In 2005 Shyne began negotiating an exit from Island Def Jam Records after clashing with Island Def Jam's Antonio "L.A." Reid. Shyne took issue with Reid over the amount of marketing and promotion that Island Def Jam did for his album Godfather Buried Alive. Shyne believed that Reid, who had previously worked with pop and R&B artists, was not committed to promoting hip-hop singers. The issue was complicated by New York State's "Son of Sam" law, which bars convicted felons from profiting from their crimes, and which thus barred Universal from paying Shyne. According to an article in the New York Post, Shyne wrote a letter to Reid in January of 2005, saying, "Unfortunately this partnership is not working," and asking, "Show that you are concerned about this [hip-hop] culture and more important, the prophet that sits in a cage, Shyne!" Russell Simmons, founder of Def Jam, asked Reid, "Will the new transition team at Def Jam see Shyne for the potential he has to become a Spiritual Prophet as he defines himself, or will he be reduced to the thug that the street is racing to define him as?" Rapper Jay-Z, who had recently been named president of Def Jam, visited Shyne in prison to try and smooth over the rift, but without success.
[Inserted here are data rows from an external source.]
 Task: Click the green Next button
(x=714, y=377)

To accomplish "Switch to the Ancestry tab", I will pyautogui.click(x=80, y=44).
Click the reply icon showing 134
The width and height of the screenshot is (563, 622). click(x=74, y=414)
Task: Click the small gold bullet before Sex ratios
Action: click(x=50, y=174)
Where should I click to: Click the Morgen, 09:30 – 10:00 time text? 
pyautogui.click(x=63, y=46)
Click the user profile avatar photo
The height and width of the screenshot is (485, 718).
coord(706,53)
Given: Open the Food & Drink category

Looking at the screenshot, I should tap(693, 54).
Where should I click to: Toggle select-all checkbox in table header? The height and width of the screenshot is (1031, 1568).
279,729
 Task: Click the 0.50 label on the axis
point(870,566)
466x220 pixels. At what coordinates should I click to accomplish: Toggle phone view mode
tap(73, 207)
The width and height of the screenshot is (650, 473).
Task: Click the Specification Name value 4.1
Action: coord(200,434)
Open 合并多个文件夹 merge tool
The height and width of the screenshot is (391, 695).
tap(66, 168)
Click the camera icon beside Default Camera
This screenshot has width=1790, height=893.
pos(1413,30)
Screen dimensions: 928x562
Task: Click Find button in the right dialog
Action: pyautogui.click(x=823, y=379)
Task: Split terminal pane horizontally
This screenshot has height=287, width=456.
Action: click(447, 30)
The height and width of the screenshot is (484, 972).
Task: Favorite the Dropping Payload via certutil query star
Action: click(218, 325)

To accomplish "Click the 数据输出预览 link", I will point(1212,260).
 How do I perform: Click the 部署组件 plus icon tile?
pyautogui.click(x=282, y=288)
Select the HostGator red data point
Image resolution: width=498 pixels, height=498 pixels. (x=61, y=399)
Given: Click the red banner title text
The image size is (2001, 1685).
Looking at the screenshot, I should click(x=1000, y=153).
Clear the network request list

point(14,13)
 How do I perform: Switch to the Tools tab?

Speaking of his life in prison, Shyne told Farber that he keeps a low profile. "I carry myself as a regular guy. I run three miles a day. I remain occupied in the law library. I have a system that keeps me consumed." According to Jeff Leeds in the Seattle Times, Shyne also keeps busy on Friday nights and Saturdays by observing the Jewish Sabbath in homage to his great-grandmother, who was an Ethiopian Jew. He told Leeds, "No one would want to be here. I wouldn't wish this on my worst enemy. I have to make the best of it. I am here, and I have adjusted. I've found a way to stay on top of everything."

by Kelly Winters

Shyne's Career

Released Shyne, 2000; sentenced to ten years in federal prison, 2001; released Godfather Buried Alive, 2004.